When driving through northen Portugal, stopping at a small town north of the university city of Coimbra on the way to the beautiful forest of Buçaco will be a treat. The town is called Mealhada, and it has one speciality that will appeal to connoisseurs of hearty Portuguese fare: leitão assado, roast suckling pig. Along the road that runs through the town are restaurants by the dozen with billboards advertising this local delicacy. Meals there tend to be gargantuan: heaping platters of leitão, seafood and rice, with the customary Portuguese accompaniments of green salad and batatas fritas (French fries), fresh-baked country rolls, and a chilled bottle of the fine green wine called vinho verde branco. And for dessert, there is toucinho do céu, the sweet bacon of heaven, or pudim molotov, a frothy, eggy confection said to have been named for the notorious Soviet Foreign Minister rather than the lethal cocktail. After a meal like that, the seatbelts in your car will have to be readjusted before you resume your journey up the road towards the imposing Palace Hotel in the forest of Buçaco.
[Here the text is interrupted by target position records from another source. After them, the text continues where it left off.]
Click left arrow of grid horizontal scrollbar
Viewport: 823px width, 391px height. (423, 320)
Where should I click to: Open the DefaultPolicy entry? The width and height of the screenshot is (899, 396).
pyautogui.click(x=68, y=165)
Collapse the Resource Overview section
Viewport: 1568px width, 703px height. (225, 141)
It was here in September 1810 that Arthur Wellesley, the 1st Duke of Wellington, with 49,000 men, half of them untrained Portuguese recruits, defeated a superior French force of 66,000 trained men. On a ridge overlooking the valley, the Iron Duke and his Portuguese Caçadores (hunters) gained one of the great victories of the Peninsular War.
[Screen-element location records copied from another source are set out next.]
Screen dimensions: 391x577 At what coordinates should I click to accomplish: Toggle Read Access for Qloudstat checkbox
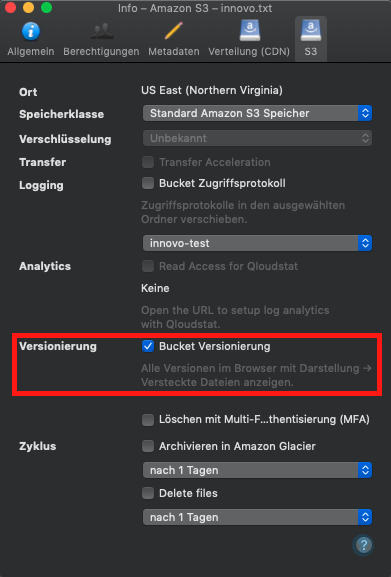(x=148, y=266)
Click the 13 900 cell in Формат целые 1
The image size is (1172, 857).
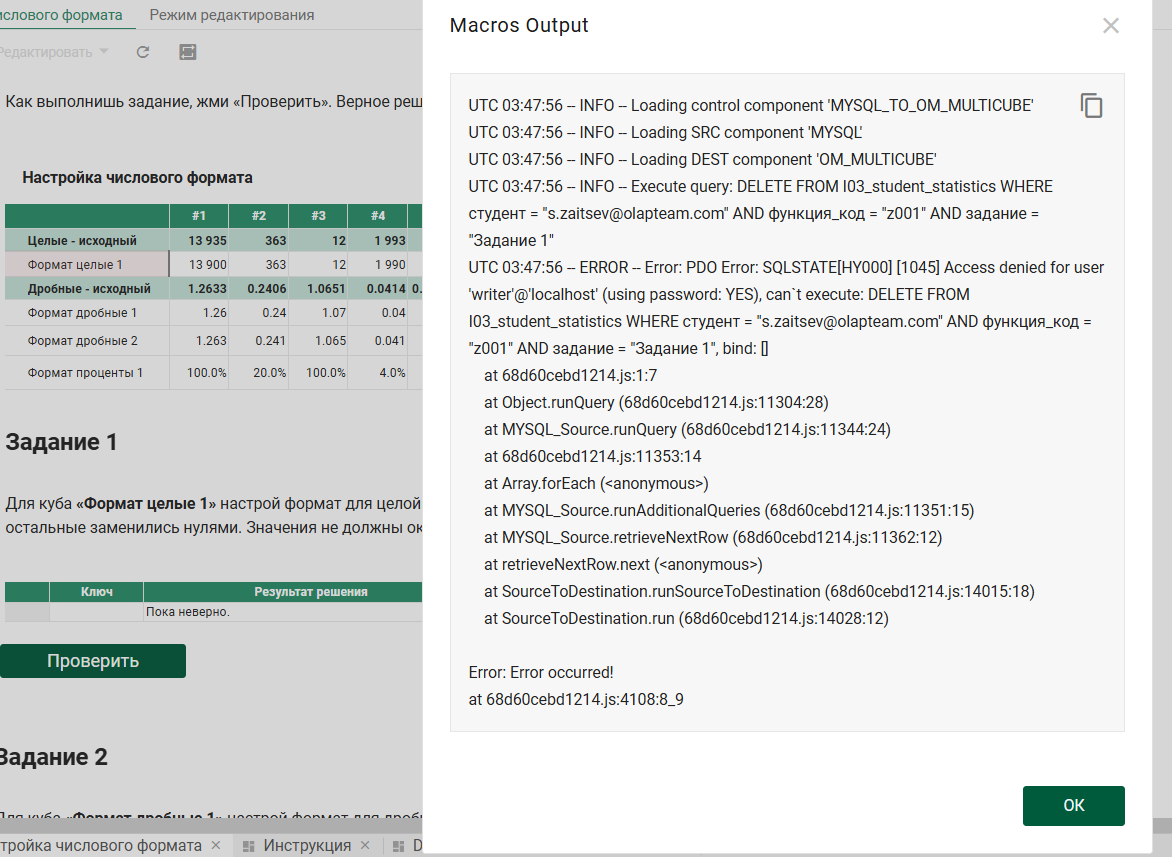(x=198, y=265)
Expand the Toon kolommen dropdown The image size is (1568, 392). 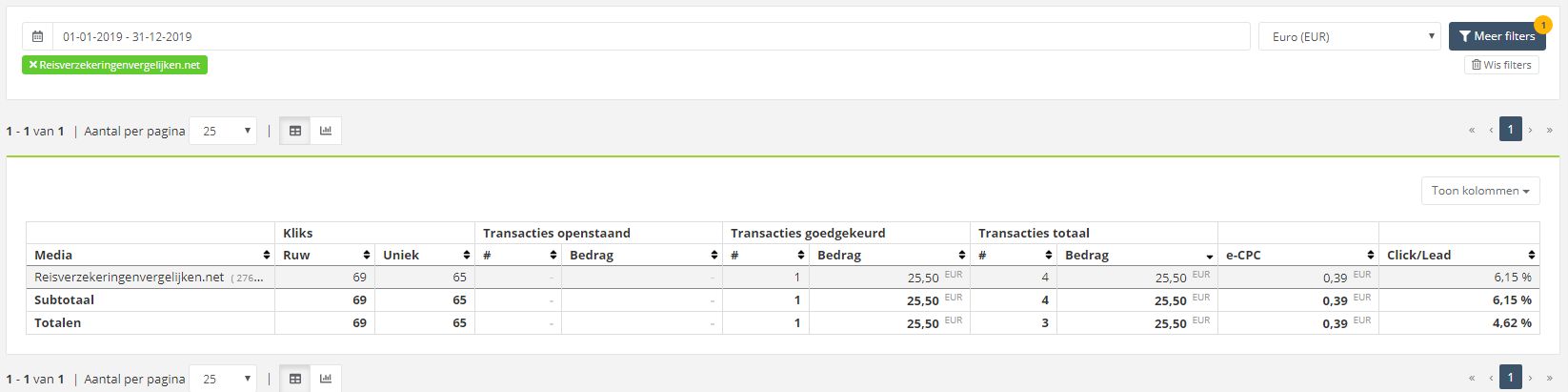[1480, 191]
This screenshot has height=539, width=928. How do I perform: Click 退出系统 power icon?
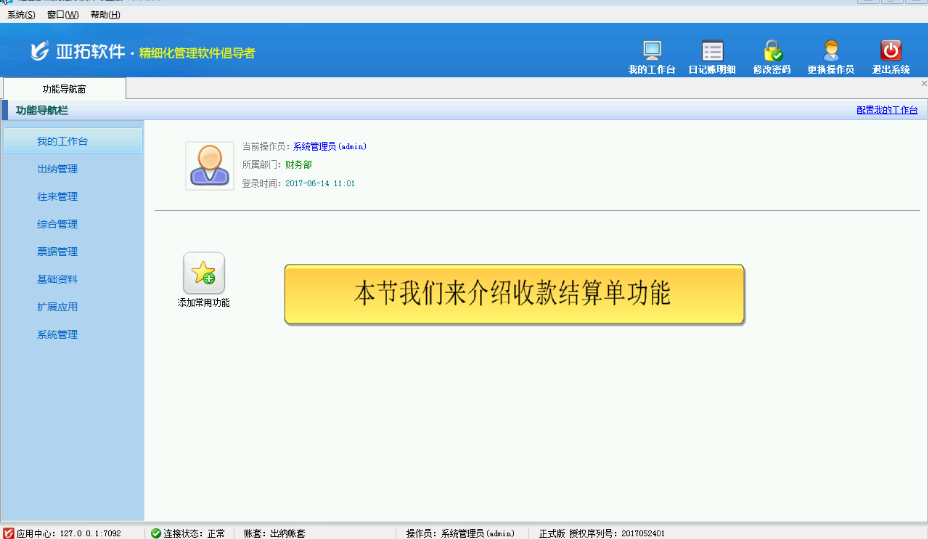(890, 52)
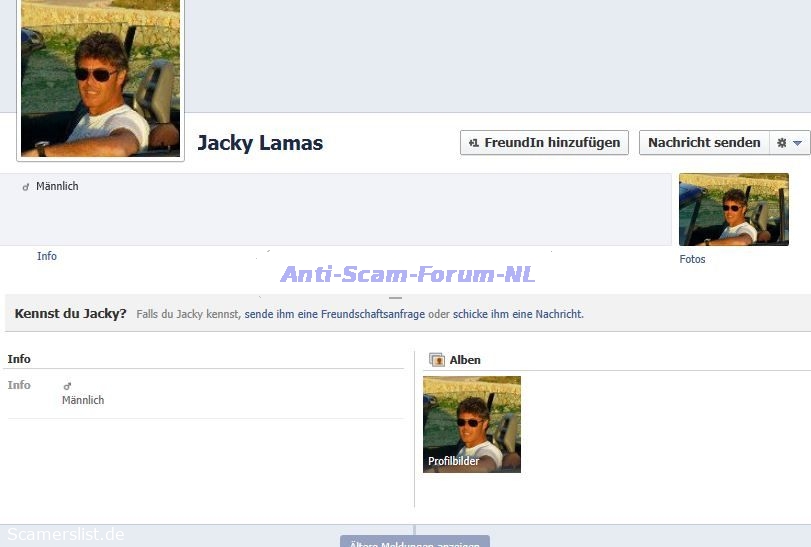Image resolution: width=811 pixels, height=547 pixels.
Task: Click the male symbol beside top Männlich
Action: pos(26,187)
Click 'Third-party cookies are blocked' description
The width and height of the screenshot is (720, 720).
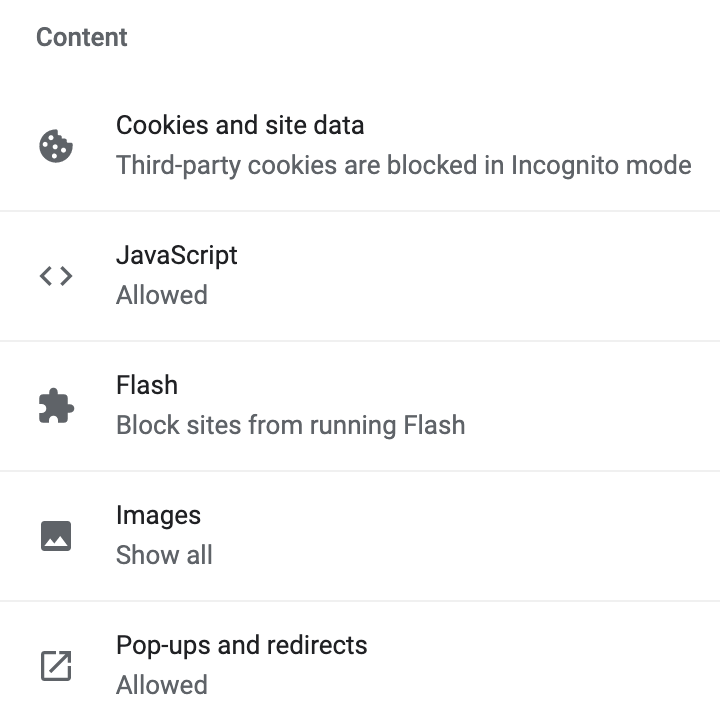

“The Allied army suffered a loss of only 1252, half of whom were Portuguese . . . . French soldiers never fought more courageously than at Busaco, but their commanders had assigned them impossible tasks. So convinced was Massena of French invincibility that he had rushed headlong into a battle without proper reconnaisance . . . . The French . . . were surprised by the change in the Portuguese army which could be said to have come of age on that 27th September. The amalgamation of British and Portuguese units produced divisions whose quality was essentially equal to an all-British force of the same size.” (Jac Weller, Wellington in the Peninsula 1808-1814, London, Kaye & Wood, 1969.)

“ [The French] sent in eleven more battalions under General Marchand on the left of the two ravines. To them, at least, an easy victory seemed assured, for only four battalions, and these all Portuguese, faced them on the summit. They knew nothing of what a small nation in arms, inspired by Wellington and organized by Beresford, could do. Its young soldiers delivered a fire as steady and deadly as its veteran British allies. For all his resolution Marchand had to retreat from an impossible enterprise . . . . Massena’s first trial of the despised Portuguese army and its leopard partners had resulted in 4600 French losses to 626 British and 626 Portuguese -- an exact Allied sharing of casualties as of valour.” (Elizabeth Longford, Wellington -- The Years of the Sword, New York, Harper & Row, 1969.)

There is a small chapel and museum on the grounds of the Hotel, and a monument celebrating the victory on a hill behind it.